#### Text passage ####

Let go of the “shoulds.” When you hear the word “should” – whether from someone else or in your own self-talk – take a step back and ask the question: why? You may find that the answer is that there isn’t any answer. Yes, why should I? How about putting it this way: don’t should all over yourself!
Give yourself the right to change your mind. You may have good days and not so good days, days when you energy is at its peak and days when you don’t feel so energetic, or are experiencing symptoms like pain. Most likely, you can’t predict these days, and certainly couldn’t when you first made the commitment. If you can’t do it, you can’t do it. Don’t place yourself at risk by forging on when you know you aren’t up to it.
Don’t give in to criticism or guilt-tripping. Even the most well-meaning people in your life want what they want when they want it. They are human after all. As a result, they may heap on the criticism, thinking that they are giving you “tough love.” Or they may lay on the guilt, thinking that this will motivate you to give in and push yourself beyond your limits. But this is about them, and what they want, and not about you. So hold your ground.
Soften the blow of the no with what you can do. You don’t have to run around being Dr. No with everybody in your life and rejecting every request out of hand. Remind your loved ones that you care about them and want to be there for them, but that you can’t do everything. Let them know what can do, what you give, when and how. Take special care to explain to children that you love them and that, to give them your best, you have to take the best care of yourself possible.
Avoid either-or thinking. Here’s where that fear of loss comes into play. Saying no may feel like you have just closed a door FOREVER, even if it was a door you didn’t want to walk through. If you have that achy feeling that saying no may mean a part of your life may be ending, take a step back and look at it rationally. You are making choices here, and there are a lot of gray areas to consider. For example, maybe you don’t feel up to something today but you may tomorrow. Maybe it just isn’t a priority for you anymore. Maybe you can do something – at your own pace – but not force yourself to do it all.

#### Information shown ####

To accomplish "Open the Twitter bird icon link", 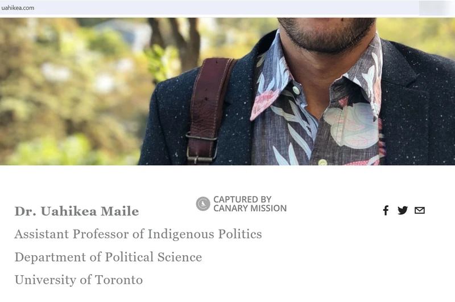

####

### List of tasks
1: From the passage on saying no, copy the words from "Let go of the" to "aren’t up to it." without changing anything.
2: Please continue the passage on saying no, starting after its last sentence.

### Exercise results
1:
Let go of the “shoulds.” When you hear the word “should” – whether from someone else or in your own self-talk – take a step back and ask the question: why? You may find that the answer is that there isn’t any answer. Yes, why should I? How about putting it this way: don’t should all over yourself!
Give yourself the right to change your mind. You may have good days and not so good days, days when you energy is at its peak and days when you don’t feel so energetic, or are experiencing symptoms like pain. Most likely, you can’t predict these days, and certainly couldn’t when you first made the commitment. If you can’t do it, you can’t do it. Don’t place yourself at risk by forging on when you know you aren’t up to it.

2:
Remind yourself that you are worthy of putting yourself first. This will help you to say no and to stand up to the criticism and guilt. And it’s true. It’s okay to put yourself first. A chronic condition brings certain responsibilities and a lot of them revolve around maintaining your own self-care. You don’t need anyone else’s permission to take care of yourself.
And if telling yourself you are worthy doesn’t feel right, then remind yourself that if you are depleted, you can’t be there for the people you care about. Again, priorities. But your self-care needs to top the list.
Educate without feeling like you have to explain yourself. If someone asks why the no when they expected a yes, tell them as much as you feel comfortable revealing. If you want to tell them that you have a chronic condition and what that means in terms of the commitments you make and the level at which you can participate, then tell them. If you just want to say no and leave it at that, then that’s okay, too (though if the requester is your boss or a client, some explanation may be in order). But if the other person can’t or won’t listen, then don’t feel like you have to explain yourself until you gain their approval.
The holidays are right around the corner. Most likely, the offers are already coming your way. Is your dance card starting to fill up? Now is the time to practice introducing the no-word into your conversations!
I share a few ideas with you. Now how about some from you? How do you say no?